=== Records for this task ===

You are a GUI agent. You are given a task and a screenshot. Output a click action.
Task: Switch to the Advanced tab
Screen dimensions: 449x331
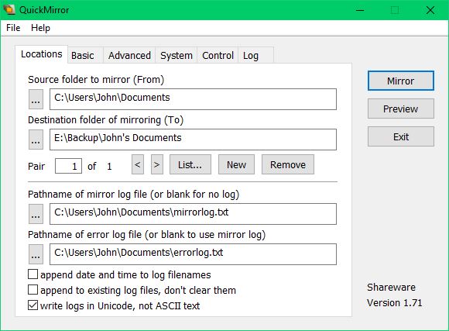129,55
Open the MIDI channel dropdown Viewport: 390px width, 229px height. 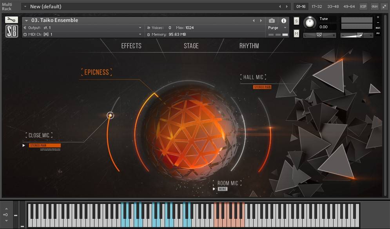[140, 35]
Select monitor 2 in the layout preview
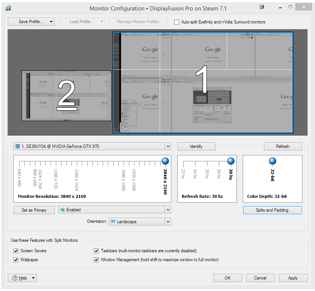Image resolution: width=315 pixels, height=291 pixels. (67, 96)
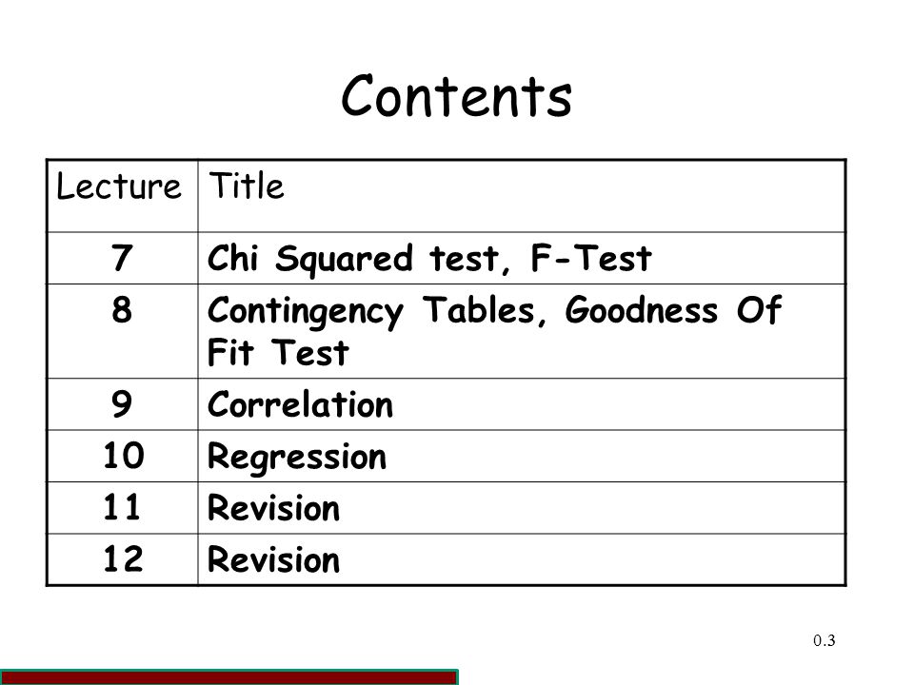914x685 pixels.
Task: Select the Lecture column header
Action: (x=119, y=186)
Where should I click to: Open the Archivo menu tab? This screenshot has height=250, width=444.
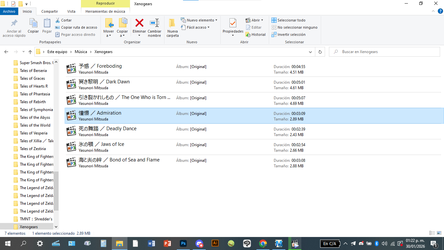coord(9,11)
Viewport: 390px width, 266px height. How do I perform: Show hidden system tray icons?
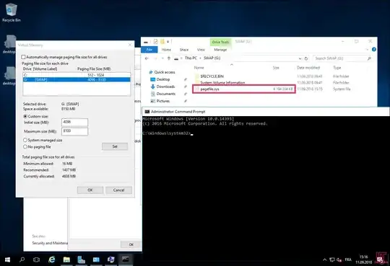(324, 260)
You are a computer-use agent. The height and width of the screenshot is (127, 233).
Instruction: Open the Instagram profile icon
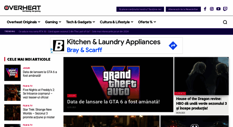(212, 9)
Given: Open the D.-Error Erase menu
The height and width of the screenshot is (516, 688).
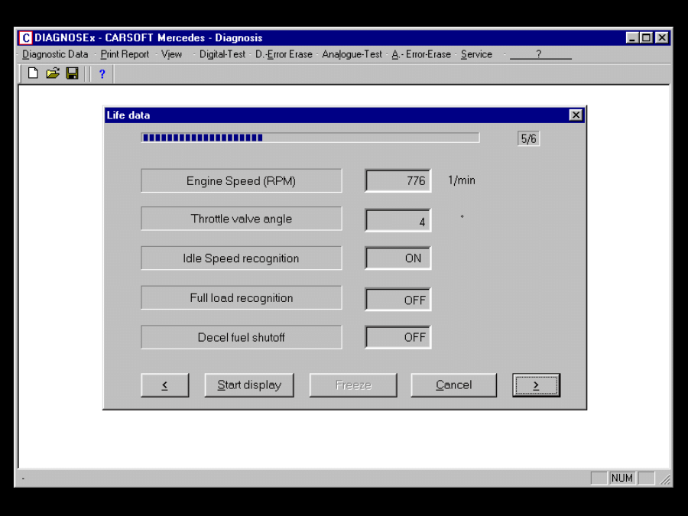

===

Please recast the lines of the entries, from the line with "Viewport: 390px width, 266px" through the end of the entries, as a JSON list of strings with one string per line, skipping blank lines and leaving the pictures out.

[
  "Viewport: 390px width, 266px height. How do I perform: Show hidden system tray icons?",
  "(324, 260)",
  "You are a computer-use agent. The height and width of the screenshot is (127, 233).",
  "Instruction: Open the Instagram profile icon",
  "(212, 9)",
  "Given: Open the D.-Error Erase menu",
  "The height and width of the screenshot is (516, 688)."
]